1. Initial tumor cell reduction surgery: Tumor cell reduction surgery is performed to clarify the diagnosis and stage of the tumor when the first open surgery is performed before the start of chemotherapy. The principle is to remove the primary foci and all metastases as much as possible. Clinical trials have confirmed that tumor cytoreductive surgery can clarify tumor stage, reduce cancer tumor, increase chemotherapy sensitivity, improve nutritional status and quality of life, and increase five-year survival rate, which is the basic treatment for ovarian cancer. The scope of primary tumor cytoreductive surgery depends on whether residual cancer foci can be achieved for 6 months, classifying patients into platinum-sensitive and platinum-insensitive or drug-resistant types. For platinum-sensitive patients in remission for more than 1 year, paclitaxel + carboplatin can still be considered and has been reported to improve progression-free survival by at least 3 months compared with other regimens; carboplatin combination chemotherapy is superior to carboplatin monotherapy in platinum-sensitive recurrent ovarian cancer. Chemotherapy for platinum-resistant ovarian cancer is now mostly advocated to first extend the interval of platinum-free therapy for more than 1 year, and monotherapy such as liposomal adriamycin, gemcitabine, topotecan and oral pedialyte glycosides can be considered, followed by a platinum-containing combination chemotherapy regimen. At this point, the patient is likely to be re-sensitized to platinum drugs, thereby enhancing the role of chemotherapy. In the selection of second-line treatment regimen, the main consideration should be symptom control and maintaining quality of life, and the toxicity caused by the treatment is an important reference factor when weighing the pros and cons.

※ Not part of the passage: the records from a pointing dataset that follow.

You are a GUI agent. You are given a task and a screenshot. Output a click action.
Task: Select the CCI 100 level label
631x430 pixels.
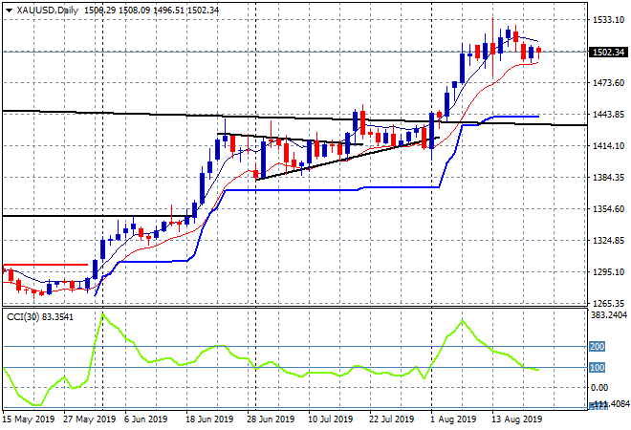click(597, 367)
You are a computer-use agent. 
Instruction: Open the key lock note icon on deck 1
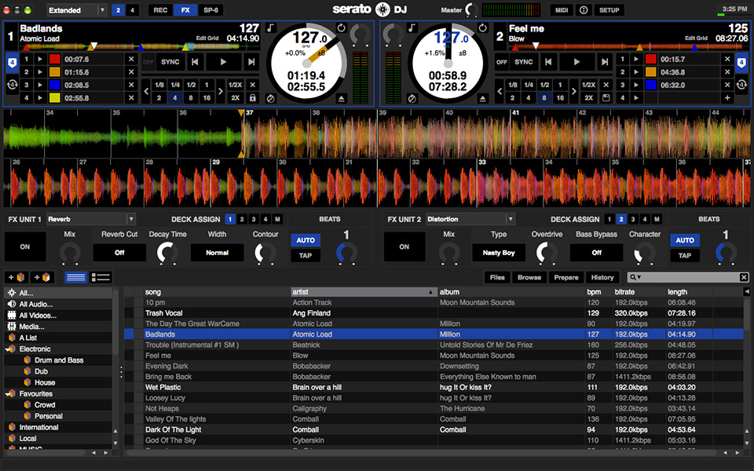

2. Neoadjuvant chemotherapy: It refers to several courses of chemotherapy when the experienced gynecologic oncologists judge that the initial tumor cytoreduction is difficult to achieve a satisfactory level of tumor cytoreduction. There is preliminary clinical evidence that this approach is an alternative treatment modality for ovarian cancer with distant metastases and extensive pelvic and abdominal metastases. However, this method should be used with caution because it may be more likely to induce the occurrence of tumor drug resistance and lose the chance of surgical treatment for those with primary drug resistance.
3.Radiotherapy: Due to the introduction of new chemical drugs, especially the improved effect after the combined use of multiple drugs, and the fact that radiotherapy requires some special equipment and has long-lasting toxic side effects, even for life, not many surgeries are supplemented with radiotherapy recently. In addition, ovarian cancer often requires repeated surgery and chemotherapy, while radiotherapy increases the difficulty of surgery and complications; occlusion of local blood vessels reduces the local concentration of chemotherapy drugs in the tumor. Once radiotherapy is applied, to some extent, patients are effectively deprived of the opportunity to undergo surgery again and obtain remission through chemotherapy. Therefore, radiotherapy is mostly used for palliative or localized treatment of very advanced, locally recurrent, or refractory ovarian cancer.
4.Biological therapy: It is becoming one of the important adjuvant therapies. Most of the tumor biotherapy is still in the laboratory and clinical research stage, and it will take a long time and great efforts to be applied in the clinic, and even some technical breakthroughs are still needed. Biological tumor therapy will play an increasingly important role as a supplement to traditional treatments such as surgery, chemotherapy and radiotherapy in controlling small residual cancer foci, delaying the recurrence of cancer, and improving survival and quality of life.